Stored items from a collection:
========

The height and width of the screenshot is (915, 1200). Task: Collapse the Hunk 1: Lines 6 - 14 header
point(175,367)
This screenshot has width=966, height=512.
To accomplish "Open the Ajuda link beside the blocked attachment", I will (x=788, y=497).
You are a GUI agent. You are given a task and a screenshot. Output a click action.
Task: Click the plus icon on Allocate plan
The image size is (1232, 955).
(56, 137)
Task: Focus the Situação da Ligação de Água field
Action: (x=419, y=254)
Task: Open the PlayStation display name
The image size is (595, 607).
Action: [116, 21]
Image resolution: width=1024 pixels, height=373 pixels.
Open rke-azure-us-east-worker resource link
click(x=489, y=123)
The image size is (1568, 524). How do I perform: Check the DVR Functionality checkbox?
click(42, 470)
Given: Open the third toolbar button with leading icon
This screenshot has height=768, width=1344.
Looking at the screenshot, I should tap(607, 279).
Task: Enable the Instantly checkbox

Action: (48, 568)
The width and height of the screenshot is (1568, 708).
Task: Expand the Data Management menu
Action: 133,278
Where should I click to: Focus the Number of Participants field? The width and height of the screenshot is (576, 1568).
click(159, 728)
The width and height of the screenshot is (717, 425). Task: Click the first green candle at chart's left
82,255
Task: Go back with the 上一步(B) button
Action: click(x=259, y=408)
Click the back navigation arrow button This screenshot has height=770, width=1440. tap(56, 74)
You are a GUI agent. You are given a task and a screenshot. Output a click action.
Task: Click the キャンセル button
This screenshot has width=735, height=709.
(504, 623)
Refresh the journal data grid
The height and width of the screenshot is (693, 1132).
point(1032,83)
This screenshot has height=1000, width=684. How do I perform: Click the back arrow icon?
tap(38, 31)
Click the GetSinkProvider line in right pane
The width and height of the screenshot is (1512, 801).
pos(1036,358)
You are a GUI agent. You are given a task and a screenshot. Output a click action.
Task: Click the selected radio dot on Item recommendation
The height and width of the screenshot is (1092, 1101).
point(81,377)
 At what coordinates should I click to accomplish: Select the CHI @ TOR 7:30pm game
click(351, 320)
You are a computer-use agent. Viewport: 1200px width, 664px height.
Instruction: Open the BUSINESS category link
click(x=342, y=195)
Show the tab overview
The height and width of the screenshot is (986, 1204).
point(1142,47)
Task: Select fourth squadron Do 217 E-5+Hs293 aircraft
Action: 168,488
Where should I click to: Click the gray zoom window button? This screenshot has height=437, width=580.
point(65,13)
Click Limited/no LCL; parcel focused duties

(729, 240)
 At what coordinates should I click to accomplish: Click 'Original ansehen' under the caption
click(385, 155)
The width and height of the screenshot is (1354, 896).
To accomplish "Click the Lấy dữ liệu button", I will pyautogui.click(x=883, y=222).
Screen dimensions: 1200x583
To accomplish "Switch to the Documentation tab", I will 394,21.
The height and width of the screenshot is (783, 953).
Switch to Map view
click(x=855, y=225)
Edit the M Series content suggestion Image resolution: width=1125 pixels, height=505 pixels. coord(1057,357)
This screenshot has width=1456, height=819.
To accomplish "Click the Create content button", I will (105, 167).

========

Task to complete = Reproduce all of the entries word for word.

Finished task =
The height and width of the screenshot is (915, 1200). Task: Collapse the Hunk 1: Lines 6 - 14 header
point(175,367)
This screenshot has width=966, height=512.
To accomplish "Open the Ajuda link beside the blocked attachment", I will (x=788, y=497).
You are a GUI agent. You are given a task and a screenshot. Output a click action.
Task: Click the plus icon on Allocate plan
The image size is (1232, 955).
(56, 137)
Task: Focus the Situação da Ligação de Água field
Action: (x=419, y=254)
Task: Open the PlayStation display name
The image size is (595, 607).
Action: [116, 21]
Image resolution: width=1024 pixels, height=373 pixels.
Open rke-azure-us-east-worker resource link
click(x=489, y=123)
The image size is (1568, 524). How do I perform: Check the DVR Functionality checkbox?
click(42, 470)
Given: Open the third toolbar button with leading icon
This screenshot has height=768, width=1344.
Looking at the screenshot, I should tap(607, 279).
Task: Enable the Instantly checkbox

Action: (48, 568)
The width and height of the screenshot is (1568, 708).
Task: Expand the Data Management menu
Action: 133,278
Where should I click to: Focus the Number of Participants field? The width and height of the screenshot is (576, 1568).
click(159, 728)
The width and height of the screenshot is (717, 425). Task: Click the first green candle at chart's left
82,255
Task: Go back with the 上一步(B) button
Action: click(x=259, y=408)
Click the back navigation arrow button This screenshot has height=770, width=1440. tap(56, 74)
You are a GUI agent. You are given a task and a screenshot. Output a click action.
Task: Click the キャンセル button
This screenshot has width=735, height=709.
(504, 623)
Refresh the journal data grid
The height and width of the screenshot is (693, 1132).
point(1032,83)
This screenshot has height=1000, width=684. How do I perform: Click the back arrow icon?
tap(38, 31)
Click the GetSinkProvider line in right pane
The width and height of the screenshot is (1512, 801).
pos(1036,358)
You are a GUI agent. You are given a task and a screenshot. Output a click action.
Task: Click the selected radio dot on Item recommendation
The height and width of the screenshot is (1092, 1101).
point(81,377)
 At what coordinates should I click to accomplish: Select the CHI @ TOR 7:30pm game
click(351, 320)
You are a computer-use agent. Viewport: 1200px width, 664px height.
Instruction: Open the BUSINESS category link
click(x=342, y=195)
Show the tab overview
The height and width of the screenshot is (986, 1204).
point(1142,47)
Task: Select fourth squadron Do 217 E-5+Hs293 aircraft
Action: 168,488
Where should I click to: Click the gray zoom window button? This screenshot has height=437, width=580.
point(65,13)
Click Limited/no LCL; parcel focused duties

(729, 240)
 At what coordinates should I click to accomplish: Click 'Original ansehen' under the caption
click(385, 155)
The width and height of the screenshot is (1354, 896).
To accomplish "Click the Lấy dữ liệu button", I will pyautogui.click(x=883, y=222).
Screen dimensions: 1200x583
To accomplish "Switch to the Documentation tab", I will 394,21.
The height and width of the screenshot is (783, 953).
Switch to Map view
click(x=855, y=225)
Edit the M Series content suggestion Image resolution: width=1125 pixels, height=505 pixels. coord(1057,357)
This screenshot has width=1456, height=819.
To accomplish "Click the Create content button", I will (105, 167).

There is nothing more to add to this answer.